Dr. Lewis helps people seeking meaning in the face of severe and tragic adversity, in addition to having extensive clinical experience with complex and subtle psychiatric and psychological conditions. His writing reflects his diverse interests, which include human rationality/irrationality, the formation of belief systems, the unreliability of intuition and subjective perception in shaping explanations and beliefs, the tendency to see patterns and intention in randomness, the neural basis of motivation and purposiveness, the physical and evolutionary basis of consciousness, and many other diverse topics pertaining to the human condition.

His 2018 book is Finding Purpose in a Godless World: Why We Care Even If the Universe Doesn't.

Synopsis of Finding Purpose in a Godless World:

Many people go through life and face adversity and believe that “things happen for a reason” or that there is a “higher plan”…

This book examines the unreliability of subjective perception and looks at the universe as science shows us it really is: spontaneous and unguided – there isn’t a plan or purpose.

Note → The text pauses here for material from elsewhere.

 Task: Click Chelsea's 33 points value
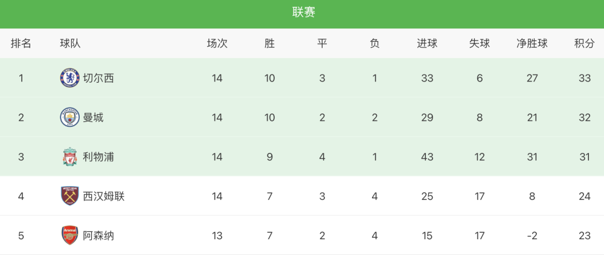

Things don’t happen for intended reasons, unless of course they’re caused by intentional agents – such as us. Otherwise, things just happen – things such as cancer. And things like the universe itself.

Many people worry that if the universe doesn’t have a purpose, neither do we. And they’re mystified as to how all the complexity we see around us could have come into being in a purposeless way – through unguided random processes. Especially our own conscious selves. How could mind come from matter, and without design? And where do values come from? If the universe is random, is morality arbitrary? Is life pointless and meaningless?

A random world, which according to all the scientific evidence and despite our intuitions is the actual world we live in, is too often misconstrued as nihilistic, demotivating, or devoid of morality and meaning. It needn’t be. The scientific worldview of an unguided, spontaneous universe can be awe-inspiring and foundational to building a more compassionate society.

What the reader will gain from this book is a deep understanding of how spontaneous, unguided evolutionary processes and self-organizing complexity in an indifferent, random cosmos could in fact produce unique, self-aware human beings living caring, purposeful, meaningful lives. And how people cope and thrive without recourse to supernatural belief. This book will help the reader to understand why we care, even if the universe doesn't.

Psychology Today articles:

The full list of Dr. Lewis's Psychology Today blog posts can be found here.

Dr. Lewis also wrote the feature / cover article of the Mar/Apr 2020 print edition of Psychology Today magazine: “Coming to Terms With Coincidence,” which can be found here.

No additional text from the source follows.